- [PAGE EXCERPT]:
:::

# Clythness Fishing Company



## donald mckay (Dec 12, 2006)

I mind reading somewhere about a company in Grimsby that operated anchor seiners called "The Clythness Fishing Company" Has anyone ever heard of them or know anything about their history???
DM


----------



## billmaca (Jan 14, 2006)

there was a photo o an achor seiner Imamanuel WK149 on this site, its taken in GY I think. she's among'st a lot o other danish types 
Billy


----------



## donald mckay (Dec 12, 2006)

Hi Bill Aye I have looked up the Immanuel but the one I found was the Obelisk GY567 who was part owned by this company from Grimsby Im just curious being that Clythness is just down the road
Hope all is well
DM


----------



## John Campbell (Aug 30, 2005)

:::

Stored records

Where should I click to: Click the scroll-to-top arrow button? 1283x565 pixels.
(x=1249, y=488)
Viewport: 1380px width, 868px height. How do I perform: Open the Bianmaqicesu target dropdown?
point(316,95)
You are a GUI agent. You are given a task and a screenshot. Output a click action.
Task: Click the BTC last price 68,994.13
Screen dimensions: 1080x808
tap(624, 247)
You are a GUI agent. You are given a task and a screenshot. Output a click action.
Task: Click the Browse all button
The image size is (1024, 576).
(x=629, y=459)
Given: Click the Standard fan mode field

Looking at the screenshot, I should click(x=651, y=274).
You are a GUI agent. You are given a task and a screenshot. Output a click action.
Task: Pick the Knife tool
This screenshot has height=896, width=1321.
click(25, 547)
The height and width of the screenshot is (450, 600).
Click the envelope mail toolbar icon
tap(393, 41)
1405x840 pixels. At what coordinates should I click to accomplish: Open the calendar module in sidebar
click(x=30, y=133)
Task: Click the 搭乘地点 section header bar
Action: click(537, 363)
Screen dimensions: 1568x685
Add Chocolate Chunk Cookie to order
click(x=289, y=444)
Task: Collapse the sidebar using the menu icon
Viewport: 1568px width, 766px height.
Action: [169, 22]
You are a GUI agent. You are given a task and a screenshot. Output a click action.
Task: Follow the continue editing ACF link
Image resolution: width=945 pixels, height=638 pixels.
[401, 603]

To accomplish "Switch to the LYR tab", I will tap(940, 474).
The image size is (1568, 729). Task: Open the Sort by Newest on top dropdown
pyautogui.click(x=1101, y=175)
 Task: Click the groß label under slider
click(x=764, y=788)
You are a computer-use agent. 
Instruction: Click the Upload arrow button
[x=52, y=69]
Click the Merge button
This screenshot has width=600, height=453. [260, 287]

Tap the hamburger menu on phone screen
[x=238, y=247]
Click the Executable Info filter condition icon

:::

- [WORK TO DO]:
#1 Translate the sentence "Hope all is well" from the fishing company thread into Spanish.
#2 Resume the Clythness Fishing Company thread, picking up after its final line.

- [EXPECTED OUTPUTS]:
#1 Espero que todo vaya bien.

#2
donald mckay said:


> Hi Bill Aye I have looked up the Immanuel but the one I found was the Obelisk GY567 who was part owned by this company from Grimsby Im just curious being that Clythness is just down the road
> Hope all is well
> DM


I saw you mention Clythness and it brought fond memories of home and I note from your profile that you reside at Sarclet which I have visited a few times. My grandfather would probably fished out of there when he was a boy. He resided at Roadside Thrumster and he is buried in the Cemetry there - his name was the same as mine - John Campbell.
Best regards to Caithness - I am coming up to see the flotilla on the 24th if all goeswell.


----------



## billmaca (Jan 14, 2006)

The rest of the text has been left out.